WORK INSTRUCTION: The entries that follow need to be returned without any alteration.

___ INPUT DATA ___

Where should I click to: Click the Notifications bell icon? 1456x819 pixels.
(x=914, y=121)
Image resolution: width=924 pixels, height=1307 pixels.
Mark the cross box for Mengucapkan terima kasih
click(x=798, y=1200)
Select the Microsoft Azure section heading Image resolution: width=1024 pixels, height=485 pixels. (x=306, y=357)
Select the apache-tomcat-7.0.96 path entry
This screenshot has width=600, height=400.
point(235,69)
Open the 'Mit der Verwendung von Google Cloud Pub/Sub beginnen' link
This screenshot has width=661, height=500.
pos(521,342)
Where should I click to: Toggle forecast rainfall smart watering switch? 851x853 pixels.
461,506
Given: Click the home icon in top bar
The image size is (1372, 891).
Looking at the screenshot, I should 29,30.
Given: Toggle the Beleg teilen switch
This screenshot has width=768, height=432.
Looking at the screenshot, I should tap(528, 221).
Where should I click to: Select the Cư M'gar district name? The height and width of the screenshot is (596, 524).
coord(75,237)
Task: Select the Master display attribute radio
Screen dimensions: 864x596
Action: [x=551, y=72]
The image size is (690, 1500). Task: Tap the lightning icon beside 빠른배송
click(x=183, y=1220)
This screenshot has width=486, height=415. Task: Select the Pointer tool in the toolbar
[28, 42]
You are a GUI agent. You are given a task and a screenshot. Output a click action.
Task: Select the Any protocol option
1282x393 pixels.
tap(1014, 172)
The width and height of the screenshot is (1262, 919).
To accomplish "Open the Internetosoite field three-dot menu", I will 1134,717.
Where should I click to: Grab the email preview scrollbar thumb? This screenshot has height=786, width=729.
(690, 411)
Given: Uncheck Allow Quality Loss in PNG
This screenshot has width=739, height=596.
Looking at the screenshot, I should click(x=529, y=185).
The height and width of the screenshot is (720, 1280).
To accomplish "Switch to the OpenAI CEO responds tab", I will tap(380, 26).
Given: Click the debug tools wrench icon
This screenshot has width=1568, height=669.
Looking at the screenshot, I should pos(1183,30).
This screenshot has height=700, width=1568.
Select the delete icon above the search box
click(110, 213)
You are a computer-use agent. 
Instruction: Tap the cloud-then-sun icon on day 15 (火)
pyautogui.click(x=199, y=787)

___

EXERCISE RESULT:
Where should I click to: Click the Notifications bell icon? 1456x819 pixels.
(x=914, y=121)
Image resolution: width=924 pixels, height=1307 pixels.
Mark the cross box for Mengucapkan terima kasih
click(x=798, y=1200)
Select the Microsoft Azure section heading Image resolution: width=1024 pixels, height=485 pixels. (x=306, y=357)
Select the apache-tomcat-7.0.96 path entry
This screenshot has width=600, height=400.
point(235,69)
Open the 'Mit der Verwendung von Google Cloud Pub/Sub beginnen' link
This screenshot has width=661, height=500.
pos(521,342)
Where should I click to: Toggle forecast rainfall smart watering switch? 851x853 pixels.
461,506
Given: Click the home icon in top bar
The image size is (1372, 891).
Looking at the screenshot, I should 29,30.
Given: Toggle the Beleg teilen switch
This screenshot has width=768, height=432.
Looking at the screenshot, I should tap(528, 221).
Where should I click to: Select the Cư M'gar district name? The height and width of the screenshot is (596, 524).
coord(75,237)
Task: Select the Master display attribute radio
Screen dimensions: 864x596
Action: [x=551, y=72]
The image size is (690, 1500). Task: Tap the lightning icon beside 빠른배송
click(x=183, y=1220)
This screenshot has width=486, height=415. Task: Select the Pointer tool in the toolbar
[28, 42]
You are a GUI agent. You are given a task and a screenshot. Output a click action.
Task: Select the Any protocol option
1282x393 pixels.
tap(1014, 172)
The width and height of the screenshot is (1262, 919).
To accomplish "Open the Internetosoite field three-dot menu", I will 1134,717.
Where should I click to: Grab the email preview scrollbar thumb? This screenshot has height=786, width=729.
(690, 411)
Given: Uncheck Allow Quality Loss in PNG
This screenshot has width=739, height=596.
Looking at the screenshot, I should click(x=529, y=185).
The height and width of the screenshot is (720, 1280).
To accomplish "Switch to the OpenAI CEO responds tab", I will tap(380, 26).
Given: Click the debug tools wrench icon
This screenshot has width=1568, height=669.
Looking at the screenshot, I should pos(1183,30).
This screenshot has height=700, width=1568.
Select the delete icon above the search box
click(110, 213)
You are a computer-use agent. 
Instruction: Tap the cloud-then-sun icon on day 15 (火)
pyautogui.click(x=199, y=787)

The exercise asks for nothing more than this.